Friday, July 22, 2011

Prehistory – Devonian and Carboniferous Periods

We finally moved on to the next periods in our Prehistory study.   The Devonian and Carboniferous periods are when animals began to move from living in the water to living on land.   One of the adaptations that was necessary for this switch was the development of a shelled egg.  Prior to this most animals were amphibious and had to return to the water to lay their eggs.   To help the kids understand the difference, we did the naked egg experiment.  We took a raw egg and soaked it in vinegar.  After 24 hours, we drained off the vinegar and replaced it with fresh vinegar.  Due to some poor planning on my part, the egg then sat in our refrigerator for about a month.  It actually only takes a week for the shell to dissolve, leaving an egg held together by the membrane.  The egg will be larger than it started since some vinegar is able to enter the egg through the membrane, which is semi-permeable (for older kids an explanation of osmosis may be in order).  We compared our naked egg to a shelled egg.

We actually managed to do this without the egg bursting.  Georgie kept taking it out of the bowl and rolling it around on the table so we didn’t spend too much time exploring it.

We matched up our Charlie’s Playhouse Creature Cards with our Timeline.
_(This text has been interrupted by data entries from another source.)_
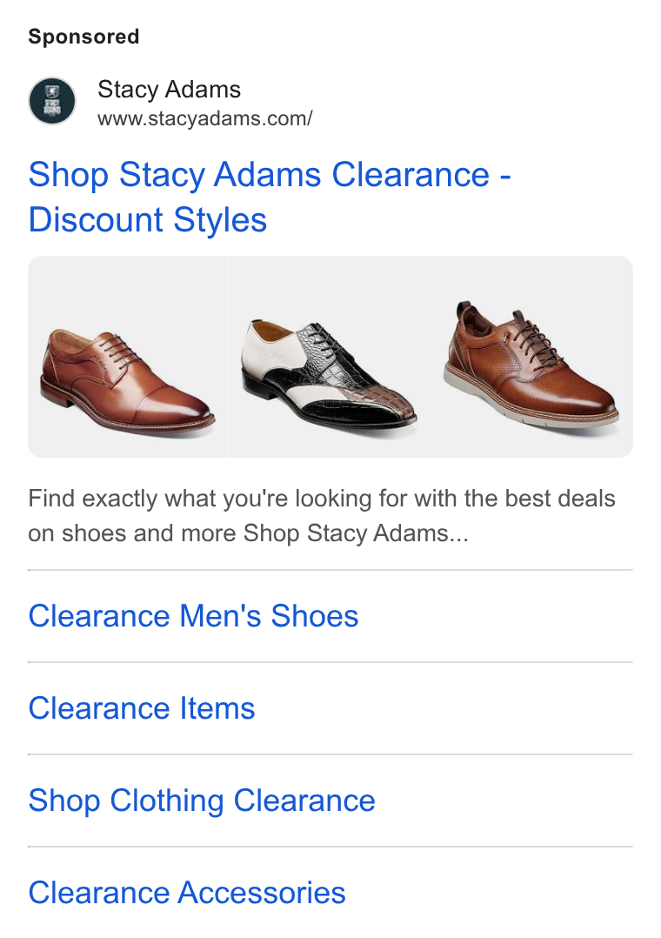Click the Sponsored label

pos(83,37)
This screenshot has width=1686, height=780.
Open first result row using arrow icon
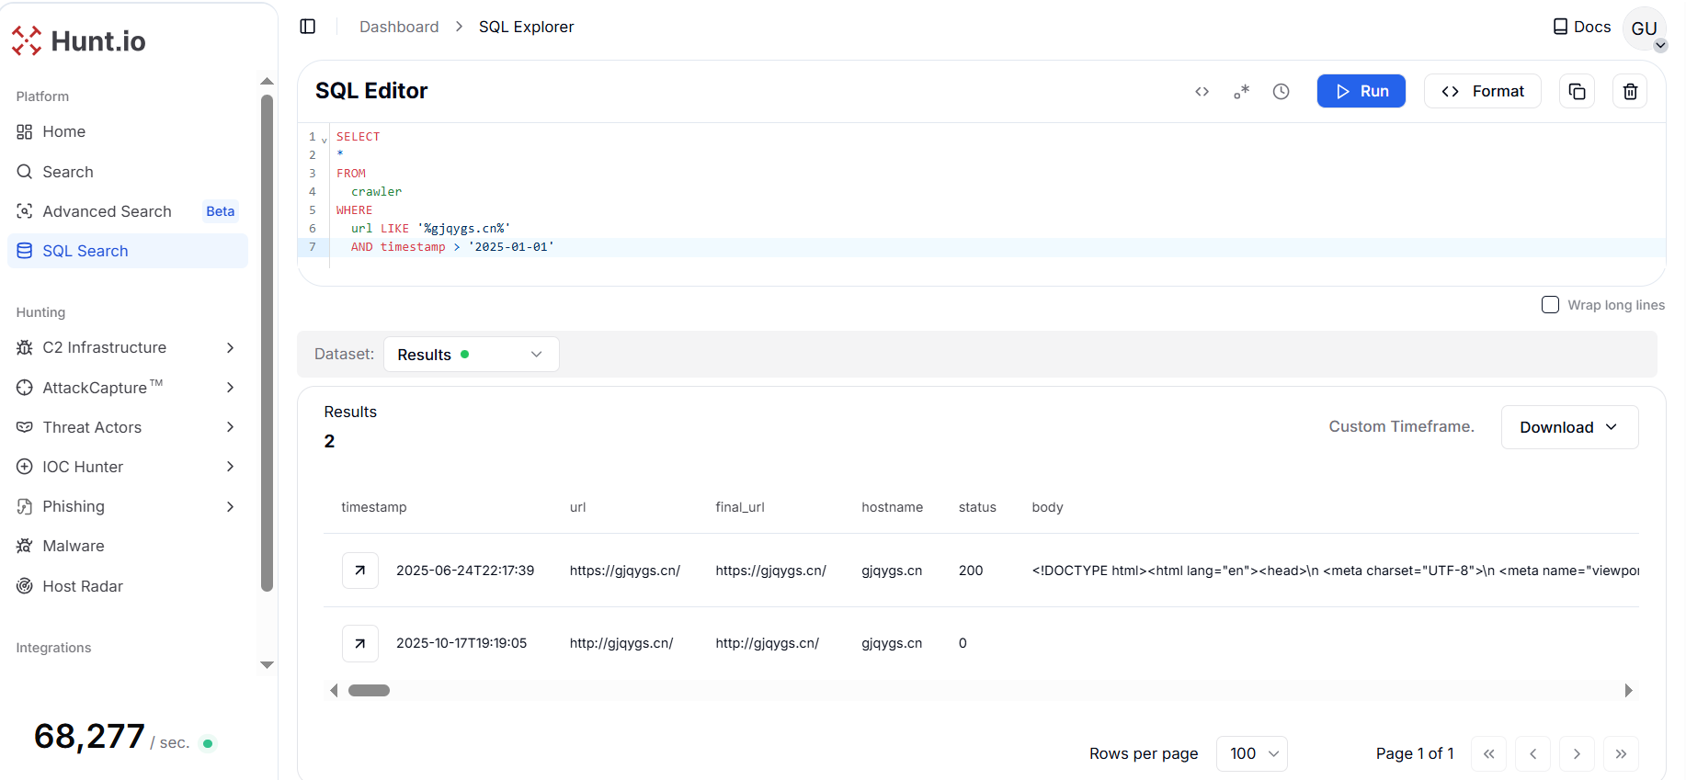point(360,571)
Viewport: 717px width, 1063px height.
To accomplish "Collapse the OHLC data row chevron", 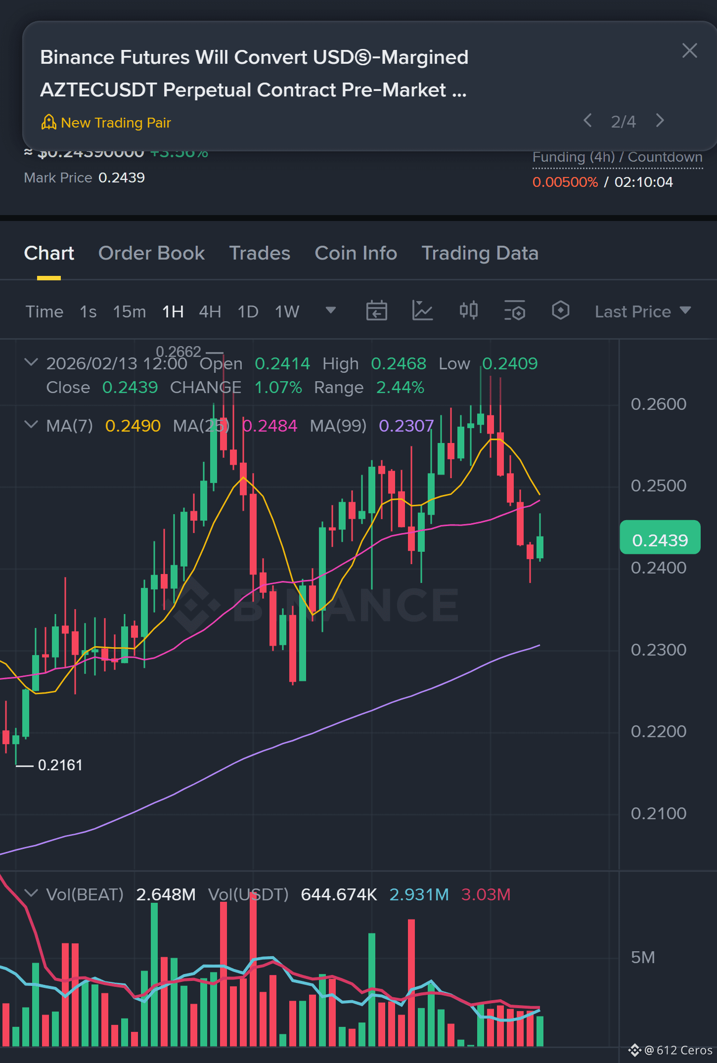I will 31,363.
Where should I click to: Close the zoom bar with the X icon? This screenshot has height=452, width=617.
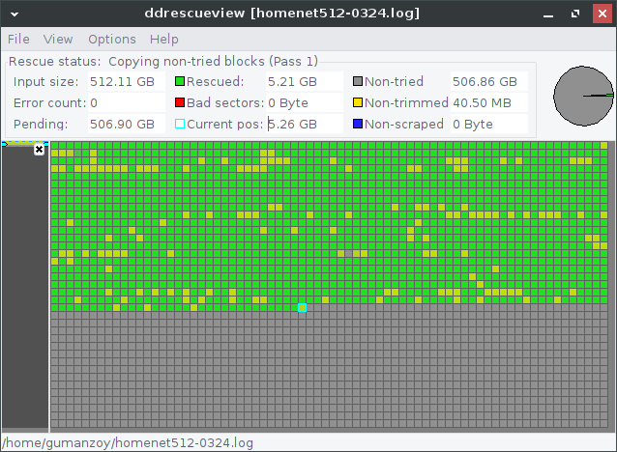40,150
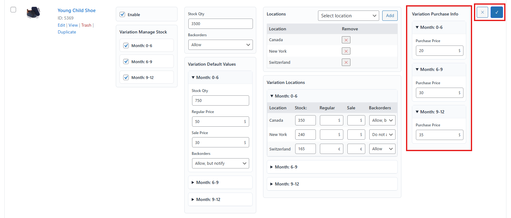Toggle the Enable checkbox
511x218 pixels.
(x=123, y=15)
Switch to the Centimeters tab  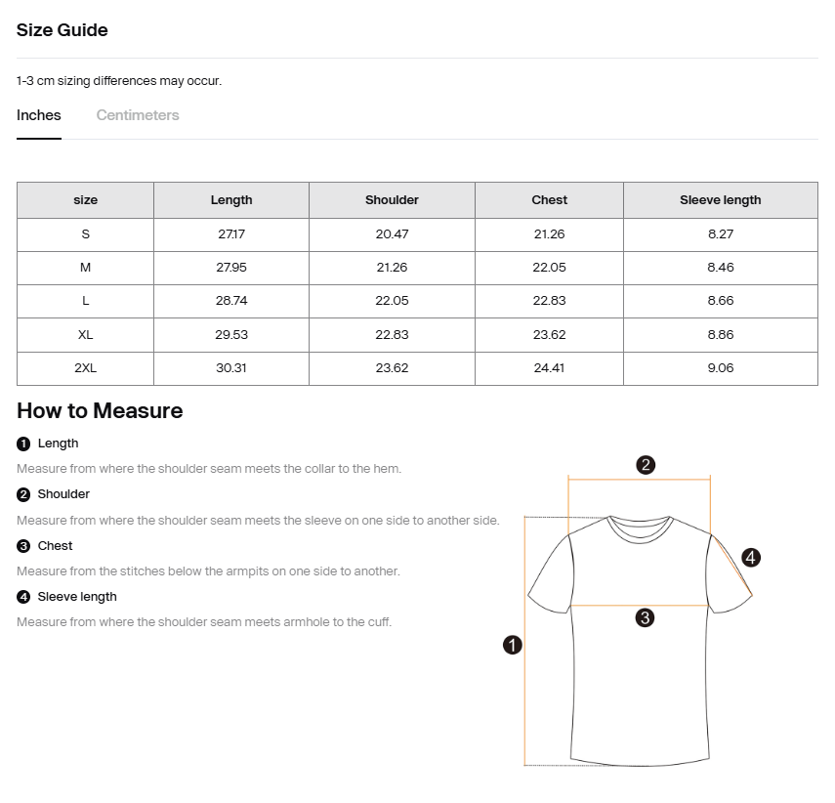coord(137,115)
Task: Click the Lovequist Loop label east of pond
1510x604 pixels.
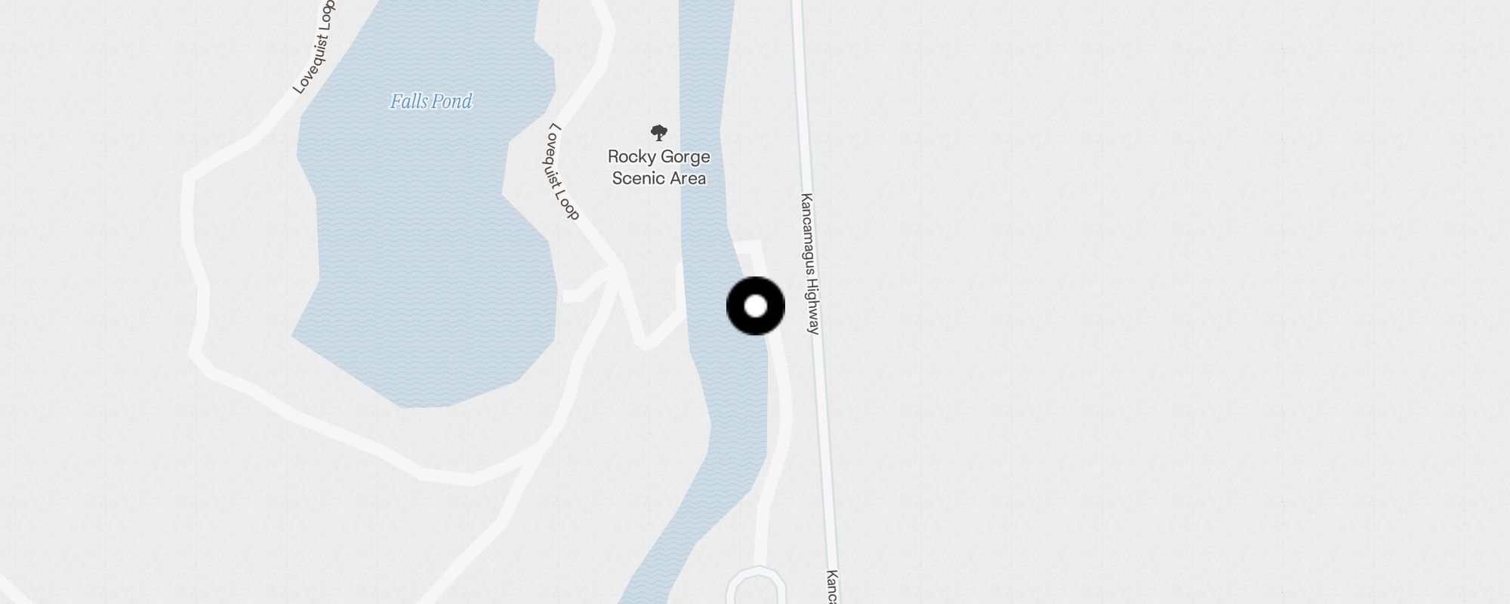Action: (x=563, y=171)
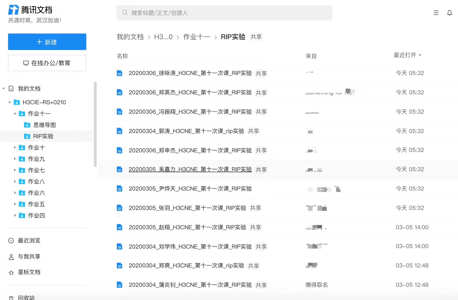
Task: Navigate to 作业十一 in breadcrumb
Action: tap(197, 37)
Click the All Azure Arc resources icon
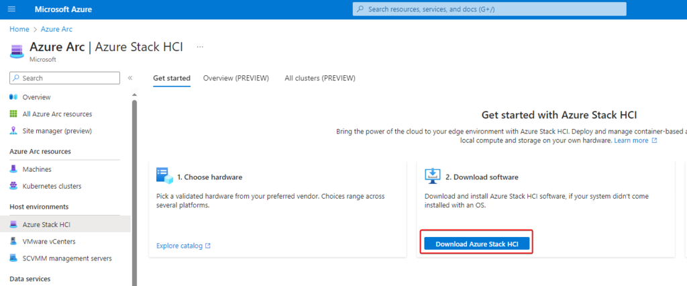The height and width of the screenshot is (286, 687). [13, 114]
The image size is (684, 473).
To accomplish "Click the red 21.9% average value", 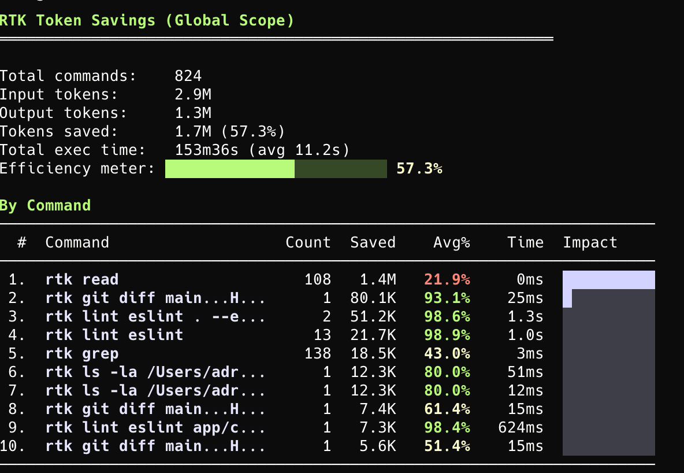I will tap(447, 279).
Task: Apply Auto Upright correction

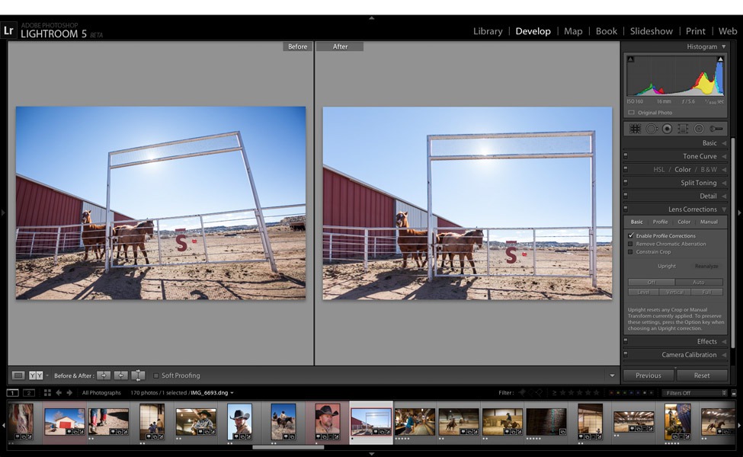Action: pyautogui.click(x=698, y=283)
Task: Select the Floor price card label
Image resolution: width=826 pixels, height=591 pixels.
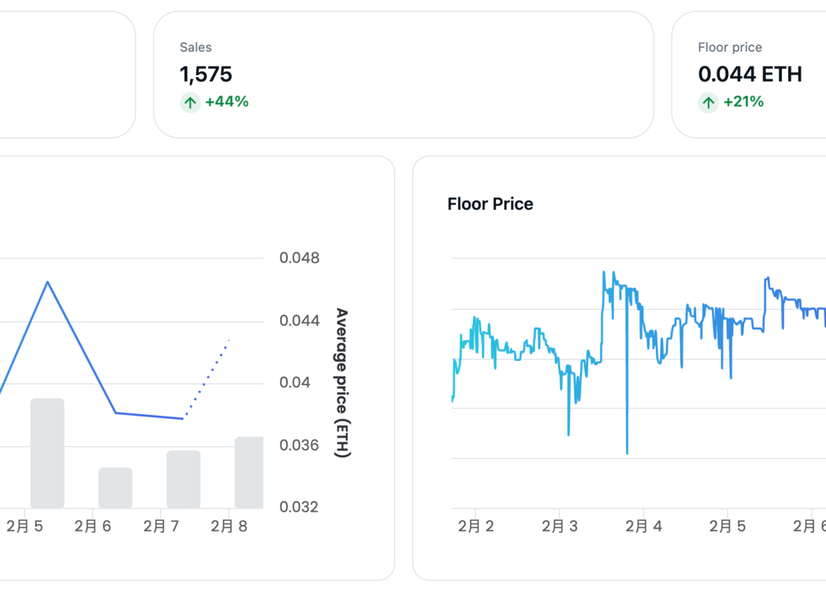Action: click(730, 47)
Georgie is really taking off with reading and is having a lot of fun trying to read the information on each critter by himself.  He also made up a game where he laid three cards face down and asked Vicki to pick the one with certain characteristics. 

We read the information on each period in our Usborne Internet-Linked Encyclopedia of World History and Usborne First Encyclopedia of Dinosaurs and Prehistoric Life.  The information and pictures in the two books are very similar (and often the same) but there are enough differences that it’s been worth looking through both.  Both encyclopedias are definitely not necessary but I bought the First Encyclopedia for 60% off at a Scholastic Warehouse Sale.

We finished up this section of Prehistory by playing a fun game about Extinction.   I found it at Borders when I was looking for Steph’s summer reading selection.  It was a package that came with a book Gone Extinct, a toob of animals and a game board.  Evidently it is just one of many Groovy Tube sets available. (They are available at Amazon).
Groovy Tube Books: Gone Extinct! (Fact Book, Game Board and Collectible Figurines)
Not all the extinct critters included were prehistoric.  There were 15 animals included:  Allosaurus (carnivorous dinosaur), Ammonite (ancient relative of squid and octopus), Archaeopteryx (first feathered fossil, early relative of birds), Archelon (giant sea turtle, extinct 74 million years), Arthropleura (giant millipede-like creature of Carboniferous period), Brachauchenius (giant swimming reptile, extinct 90 million years), Dodo bird (small peaceful bird, extinct around 1700), Red Colobus Monkey (extinct in 2000), Opabinia (tiny creature of the Cambrian period), Pteranodon (flying reptile lived with the dinosaurs), Quagga (looked like half zebra, half horse, extinct in 1883), Smilodon (saber-toothed cat, extinct about 10,000 years ago), Steller’s Sea Cow (large floating mammal, extinct in 1768), Tasmanian Tiger (marsupial, extinct in 1936), Wooly Mammoth (furry relative of elephant, extinct about 10,000 years ago).


The game is Journey to Extinction Island.  The premise is that you have a machine that transports you to an island where extinct animals still live.   But, there are poachers on the island as well.  The animals are divided into zones (Swamp, Forest, Water and Sky).  Players have to rescue one animal from each zone, save any animals taken by poachers and reach the End space in Poacher’s Hideout.  We had fun playing the game.  Vicki didn’t want to leave the purple path (since that’s her favorite color) and Georgie wanted to use the animals as game pieces but once they got the idea, it went pretty well.  As each animal was rescued, I would read about it from the book. 


Georgie’s favorite is definitely the dodo bird but he insists on calling it the doo-doo bird.  I tried to tell him it was pronounced dodo (long o sounds) but he asked me “how do you spell do?  D…O…so d o d o is doo-doo.”   I can see we are going to have a lot of fun moments doing school with this one.  He does not accept “because that’s the way it is” as an answer.

After, I let them play with the animals on their own and we ended up with Opabinia swimming with the Dodo bird on his back to go and rescue Archeopteryx.